Work instruction
Leaving out all pictures, copy the lines below exactly, from the line with "You are a GUI" to the last line, both ends included.

***** Data listing *****

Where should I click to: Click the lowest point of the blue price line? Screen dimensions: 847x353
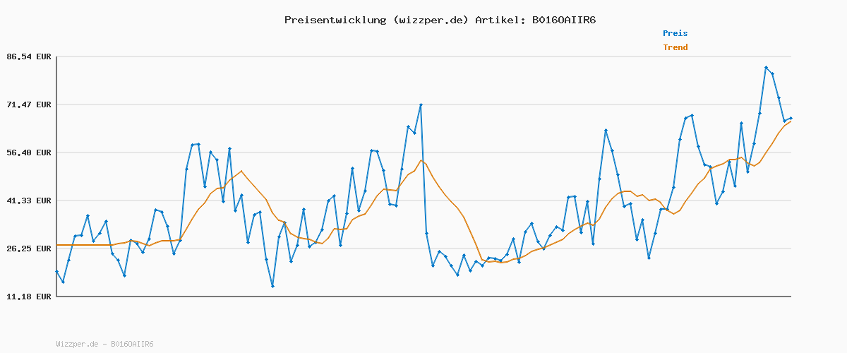(x=272, y=286)
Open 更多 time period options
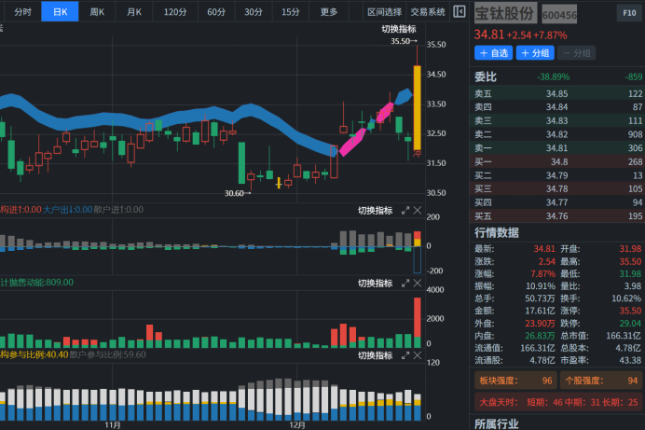Image resolution: width=645 pixels, height=430 pixels. coord(329,12)
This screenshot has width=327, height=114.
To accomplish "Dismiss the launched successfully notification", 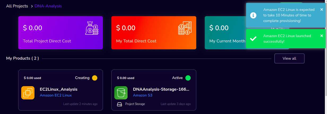I will tap(322, 36).
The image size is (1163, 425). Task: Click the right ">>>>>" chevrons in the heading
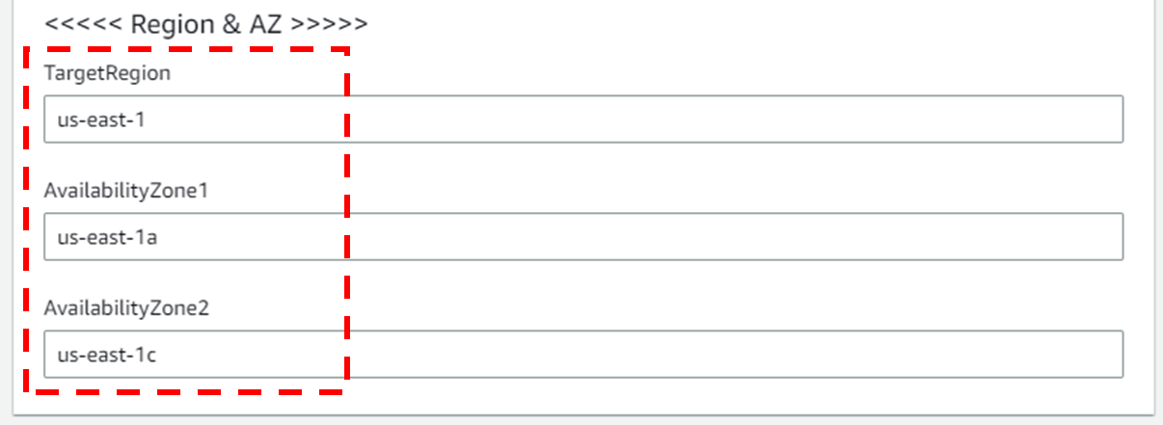pos(329,24)
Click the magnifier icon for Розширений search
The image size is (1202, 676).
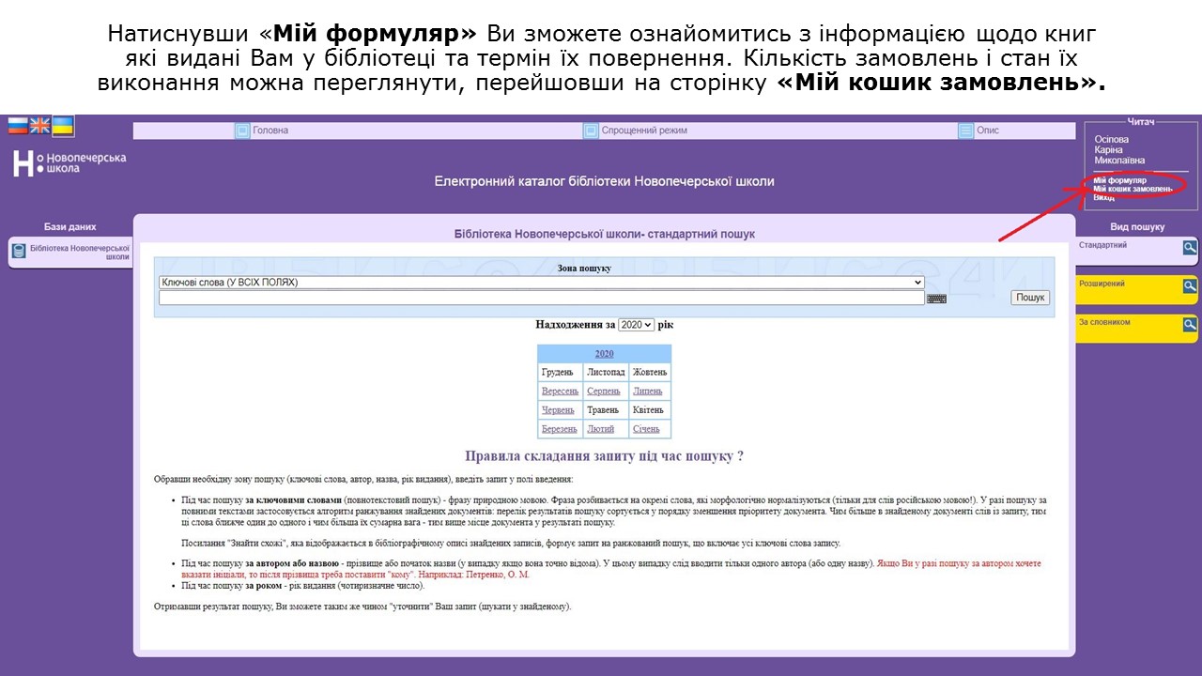pyautogui.click(x=1189, y=286)
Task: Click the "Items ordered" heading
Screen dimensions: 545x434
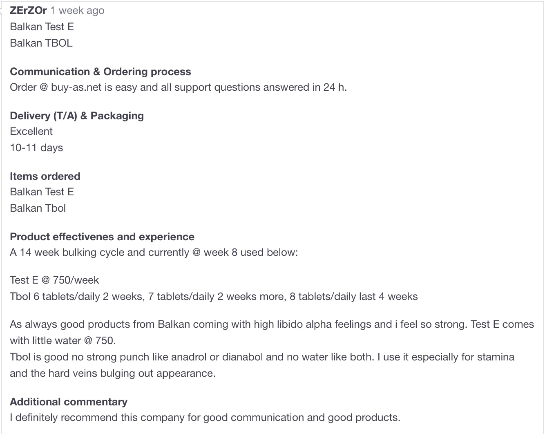Action: tap(45, 177)
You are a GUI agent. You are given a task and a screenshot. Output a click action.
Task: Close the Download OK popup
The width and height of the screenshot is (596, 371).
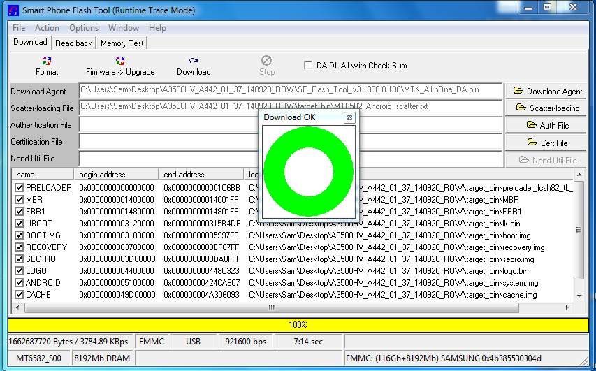pos(349,118)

*****

Solution to the problem
You are a GUI agent. You are given a task and a screenshot. Output a click action.
Task: Close the Download OK popup
The width and height of the screenshot is (596, 371).
pos(349,118)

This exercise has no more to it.